"""
ARShot Environment Validation

This module provides validation functionality for the ARShot environment.
It includes functions for running inference and evaluating model performance
on associative retrieval tasks with 'shot' queries.
"""

import torch
import numpy as np
from typing import Tuple, List, Optional, Dict, Any
from tqdm import tqdm

from src.envs.associative_retrieval.arshotenv import ARShotEnv
from src.utils.set_seed import set_seed


@torch.no_grad()
def sample(
    model, x, block_size, steps, sample=False, top_k=None, actions=None, 
    rtgs=None, timestep=None, mem_tokens=1, saved_context=None, hidden=None,
    memory_states=None, pos_offset=0
):
    """Sample from the model for ARShot environment.
    
    Args:
        model: The model to sample from.
        x: Input observations.
        block_size: Maximum context length.
        steps: Number of steps to sample.
        sample: Whether to sample or use greedy decoding.
        top_k: Top-k sampling parameter.
        actions: Previous actions.
        rtgs: Return-to-go values.
        timestep: Current timestep.
        mem_tokens: Memory tokens.
        saved_context: Saved context from previous steps.
        hidden: Hidden state for LSTM models.
        memory_states: Memory states for ELMUR models.
        pos_offset: Position offset for ELMUR models.
    
    Returns:
        Tuple containing logits, memory tokens, memory, attention map, hidden state, and memory states.
    """
    model.eval()
    for k in range(steps):
        x_cond = x if x.size(1) <= block_size else x[:, -block_size:]
        if actions is not None:
            actions = actions if actions.size(1) <= block_size else actions[:, -block_size:]
        rtgs = rtgs if rtgs.size(1) <= block_size else rtgs[:, -block_size:]
        
        if saved_context is not None:
            results = model(
                x_cond, actions, rtgs, None, timestep, *saved_context, mem_tokens=mem_tokens, 
                hidden=hidden, memory_states=memory_states, pos_offset=pos_offset)
        else:
            results = model(
                x_cond, actions, rtgs, None, timestep, mem_tokens=mem_tokens, 
                hidden=hidden, memory_states=memory_states, pos_offset=pos_offset)

        logits = results['logits'][:, -1, :]
        memory = results.get('new_mems', None)
        mem_tokens = results.get('mem_tokens', None)
        hidden = results.get('hidden', None)
        attn_map = getattr(model, 'attn_map', None)
        memory_states = results.get('memory_states', None)

**LISTING**
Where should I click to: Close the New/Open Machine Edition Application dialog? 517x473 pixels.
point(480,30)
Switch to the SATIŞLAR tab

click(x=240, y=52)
...
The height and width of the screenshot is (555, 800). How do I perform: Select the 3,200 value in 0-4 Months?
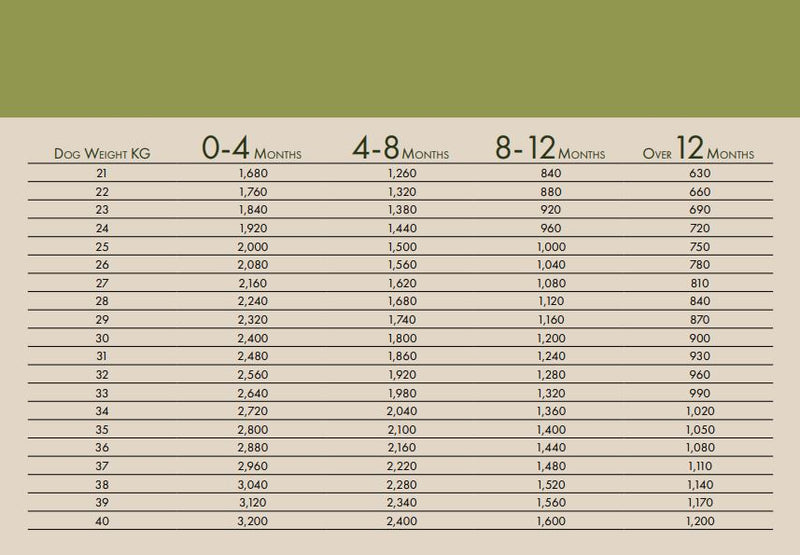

**GIVEN REQUEST 1**
From the ARShot validation code, copy the portion between "sample: Whether to" and "from previous steps.", inclusive, without changing it.
**GIVEN REQUEST 2**
In the ARShot validation code, what does the hidden argument hold?

**TASK RESPONSE 1**
sample: Whether to sample or use greedy decoding.
        top_k: Top-k sampling parameter.
        actions: Previous actions.
        rtgs: Return-to-go values.
        timestep: Current timestep.
        mem_tokens: Memory tokens.
        saved_context: Saved context from previous steps.

**TASK RESPONSE 2**
It holds the hidden state for LSTM models.